Homeless people live in conditions that adversely affect their overall short- and long-term health and contribute to an increased mortality rate. Although deaths among the homeless are occasionally due to freezing, they are mainly the result of injury, and the rigors of street life. Climatic conditions, psychological strain and exposure to communicable disease create and lead to a range of chronic and acute health problems, including injury from cold, tuberculosis, skin diseases, cardio-respiratory disease, nutritional deficiencies, sleep deprivation, musculoskeletal pain and dental trouble.

Being homeless makes it difficult, and in some cases impossible, to access general health care services. The homeless are unable to: obtain medical treatment without a health card (applicants require an address); pay for items not covered by provincial medical or drug insurance plans; receive adequate treatment in cases where their personal appearance alarms health providers; make a health appointment (lack of an address and telephone); and receive coordinated care when comprehensive medical records are not kept in one location with one provider.

Following treatment or hospitalization, a homeless person experiences problems with acquiring adequate follow-up healthcare. People who are homeless have no place to recuperate and no consistent caregiver. As a result, health care delivery to homeless individuals is concentrated in emergency departments, in the core of large urban centers and in the institutions set up to address their lack of shelter and social supports. There is a need to respond to the acute and chronic health problems of this population and to redirect attention to preventive health.

Whether as a cause or a consequence of ill health, homelessness has emerged as a fundamental health issue for Canadians. Homelessness affects a significant number of Canadians of all ages and is associated with a high burden of illness, yet the health care system may not adequately meet the needs of homeless people. The main barriers to good health, among the homeless, include a lack of adequate, safe, accessible and affordable housing that is linked to employability, community support, personal health care and access to health services.

8) Don’t some people choose to be homeless?
The overwhelming majority of homeless people want to get off the street and into stable adequate housing. A homeless existence is characterized by demeaning environments, numerous threats to survival, and the most abject poverty affecting every aspect of daily existence.

Some people who find themselves without housing do choose to avoid using some or all of the emergency shelters because of the rules, the potential for violence, theft and so on. When the range of choices is limited to an emergency shelter or making do elsewhere, it is difficult to call this “choosing to be on the streets.”

Among the general population, many people make bad choices at some time in their lives. For those on the economic margin, a bad choice can result in becoming unhoused. The alienation and deprivations that accompany life on the streets do not help people learn new and better choices. Sometimes, the effect is just the opposite.
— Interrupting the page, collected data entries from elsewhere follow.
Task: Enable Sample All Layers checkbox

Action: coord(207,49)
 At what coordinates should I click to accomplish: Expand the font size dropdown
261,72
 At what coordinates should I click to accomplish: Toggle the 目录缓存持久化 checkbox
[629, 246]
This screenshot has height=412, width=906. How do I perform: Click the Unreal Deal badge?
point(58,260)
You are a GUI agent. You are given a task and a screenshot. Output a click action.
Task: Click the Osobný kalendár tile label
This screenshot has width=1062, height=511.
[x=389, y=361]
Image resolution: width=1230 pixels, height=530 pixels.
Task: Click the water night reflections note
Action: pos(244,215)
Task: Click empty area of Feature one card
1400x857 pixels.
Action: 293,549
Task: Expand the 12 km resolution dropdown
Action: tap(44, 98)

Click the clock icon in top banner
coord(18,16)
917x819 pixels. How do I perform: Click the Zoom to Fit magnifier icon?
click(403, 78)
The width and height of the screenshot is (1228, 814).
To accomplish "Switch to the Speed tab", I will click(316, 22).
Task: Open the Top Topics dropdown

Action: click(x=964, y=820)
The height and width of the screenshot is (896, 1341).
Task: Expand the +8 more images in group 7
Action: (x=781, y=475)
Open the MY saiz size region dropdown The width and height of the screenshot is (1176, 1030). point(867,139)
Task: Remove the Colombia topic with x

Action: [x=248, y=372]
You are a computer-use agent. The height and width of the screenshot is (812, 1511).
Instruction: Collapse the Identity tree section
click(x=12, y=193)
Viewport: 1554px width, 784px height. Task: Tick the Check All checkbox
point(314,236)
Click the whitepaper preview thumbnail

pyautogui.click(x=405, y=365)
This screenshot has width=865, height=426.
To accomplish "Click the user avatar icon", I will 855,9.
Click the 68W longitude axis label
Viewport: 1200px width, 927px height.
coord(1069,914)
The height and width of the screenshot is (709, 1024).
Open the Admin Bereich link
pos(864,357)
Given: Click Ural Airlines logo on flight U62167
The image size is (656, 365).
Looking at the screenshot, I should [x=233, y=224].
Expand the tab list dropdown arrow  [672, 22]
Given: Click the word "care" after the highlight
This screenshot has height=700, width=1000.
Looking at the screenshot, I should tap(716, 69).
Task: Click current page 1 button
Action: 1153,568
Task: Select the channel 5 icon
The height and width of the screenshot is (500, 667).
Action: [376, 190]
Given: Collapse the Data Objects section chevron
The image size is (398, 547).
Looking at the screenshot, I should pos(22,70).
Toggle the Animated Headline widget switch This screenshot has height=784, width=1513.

Most people will never know what it is like to try to survive without housing. Homeless persons and the people who assist them list the following as just some of the realities:
• the constant search for temporary shelter;
• inadequate food and nutrition;
• shortage of appropriate clothing;
• sexual victimization; harassment and physical assault
• inadequate medial services;
• negative or low self-esteem;
• social isolation;
• development of mental health and/or substance abuse problems; and
• poor prospects for employment and appropriate permanent housing.